§ TEXTAUSZUG
Ein Gastbeitrag von Lucas Constantin Wurthmann,
( https://www.phil-fak.uni-duesseldorf.de/pw-marschall/team/lucas-constantin-wurthmann-m-a/ , Universität Düsseldorf)
Am 13. September 2020 wählt Nordrhein-Westfalen in den Kommunen seine kommunalen politischen Vertretungen neu. Dabei scheint sich in der Stadt Essen eine politische Sensation abzuzeichnen: In einer derzeitigen Umfrage des Instituts Infratest dimap liegt der amtierende CDU-Oberbürgermeister, Thomas Kufen, in der Wähler:innengunst laut einer Sonntagsumfrage bei 60% Zustimmung und kann sich eine Wiederwahl im ersten Wahlgang erhoffen (Infratest dimap 2020a). Kufen wäre damit seit 1999 der erste Kandidat, der es im ersten Wahlgang in das Amt schafft (vgl. Abbildung 1), wurde die Direktwahl des (Ober-)Bürgermeisters in NRW erst zur Kommunalwahl 1999 eingeführt (Kost 2015, S. 248).
Abbildung 1: Wahlergebnisse und Vorwahlumfrage Stadt Essen
Quelle: Stadt Essen 2004a; Stadt Essen 2004b; Stadt Essen 2009; Stadt Essen 2015; Infratest dimap 2020a. Eigene Darstellung.
* Die 1999 eingeführte Stichwahl wurde nach den Wahlen von 2004 ausgesetzt und erst zur Kommunalwahl 2014 wieder eingeführt (Andersen 2013, S. 198). Deshalb konnte SPD-Kandidat Paß im Jahr 2009 die Wahl ohne absolute Mehrheit gewinnen.
Tatsächlich gibt es Gründe, die einen Wahlerfolg Kufens im ersten Wahlgang durchaus plausibel erscheinen lassen und im Folgenden beschrieben werden sollen.

§ DATENZEILEN
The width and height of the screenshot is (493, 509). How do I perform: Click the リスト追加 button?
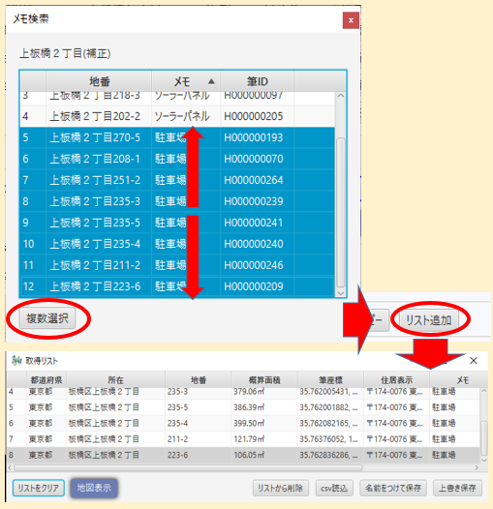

§ ZU BEARBEITEN
A. Erklären Sie anhand des Textauszugs zur Kommunalwahl in Essen in ein bis drei Sätzen, warum der SPD-Kandidat Paß die Wahl 2009 ohne absolute Mehrheit gewinnen konnte.
B. Schreiben Sie den Textauszug über die Kommunalwahl in Essen im Anschluss an seinen letzten Satz weiter.

§ ERGEBNISSE JE AUFGABE
A. Die 1999 eingeführte Stichwahl wurde nach den Wahlen von 2004 ausgesetzt und erst zur Kommunalwahl 2014 wieder eingeführt. Deshalb gab es 2009 keinen zweiten Wahlgang, und Paß konnte die Wahl auch ohne absolute Mehrheit gewinnen.

B.
Die klassische Wahlforschung kennt verschiedene Ansätze, welche zur Erklärung von Wahlverhalten herangezogen werden. Dazu gehören, neben weiteren, unter anderem der makrosoziologische Ansatz, der vor allem auf soziostrukturelle Determinanten als relevante Faktoren für Wahlverhalten abzielt sowie der sozialpsychologische Ansatz, der eine Parteiidentifikation und die Orientierung an Kandidat:innen oder Themen als zentral ansieht. Zeigt sich in den vergangenen Jahrzehnten eine immer stärker abnehmende Bedeutung der Sozialstruktur für das individuelle Wahlverhalten, auch begünstigt durch gesellschaftliche Individualisierungsprozesse und der Auflösung tradierter Wählerallianzen, beispielsweise der zwischen Arbeiter:innen und der SPD, wird dies besonders am Beispiel der Stadt Essen immanent. In den vergangenen Jahrzehnten hat die Stadt einen immensen strukturellen Wandel vollzogen, ist zu einem Dienstleistungs- und Wirtschaftsstandort und schließlich sogar zur „Grüne[n] Hauptstadt Europas 2017“ (MULNV NRW 2017) gewählt geworden – die letzte Zeche, Sinnbild für Industrialisierung und Bergbau, wurde bereits 1986 geschlossen (Stenglein 2018).
Forschungspraktisch zeigt sich, dass kommunales Wahlverhalten heute jedoch weniger von soziostrukturellen, sondern vielmehr von jenen Faktoren abhängt, die Bestandteil einer sozialpsychologischen Herangehensweise sind, insbesondere der Orientierung an Kandidat:innen (Kost 2015, S. 252). Kommunalwahlen und vor allem Direktwahlen von Oberbürgermeister:innen werden demnach zunehmend also weniger durch parteipolitische Motive, sondern durch Sympathie für eine:n Kandidat:in geleitet. Dass es dabei aber klar festzustellende Unterschiede gibt zwischen einer direkten Personalwahl und der Wahl einer Partei für den Stadtrat, zeigen auch, wenn auch nur rein deskriptiv, die aktuellen Daten von Infratest dimap. In denen zeigt sich eine erstaunliche Diskrepanz zwischen der Zustimmung für die CDU als solches, die auf derzeit 36% der Stimmen für den Stadtrat hoffen kann (Infratest dimap 2020b), verglichen zu den 60%, auf die Kufen hoffen könnte.
In seiner kommunalpolitischen Laufbahn hat Kufen schon ein Bündnis aus CDU, Grünen, FDP und Essener Bürger Bündnis (EBB) im Stadtrat angeführt und formte nach der Kommunalwahl 2014, bevor er 2015 in einer Stichwahl mit 62,6% der Wählerstimmen zum Oberbürgermeister gewählt wurde (vgl. Abbildung 1), eine Koalition mit der SPD. Mit Kufens Wahl stellt die CDU erstmals wieder in einer der zehn bevölkerungsreichsten Städte Deutschlands ein Stadtoberhaupt, welches Talente bei der Kompromissfindung und Bildung tragfähiger Koalitionen zeigt.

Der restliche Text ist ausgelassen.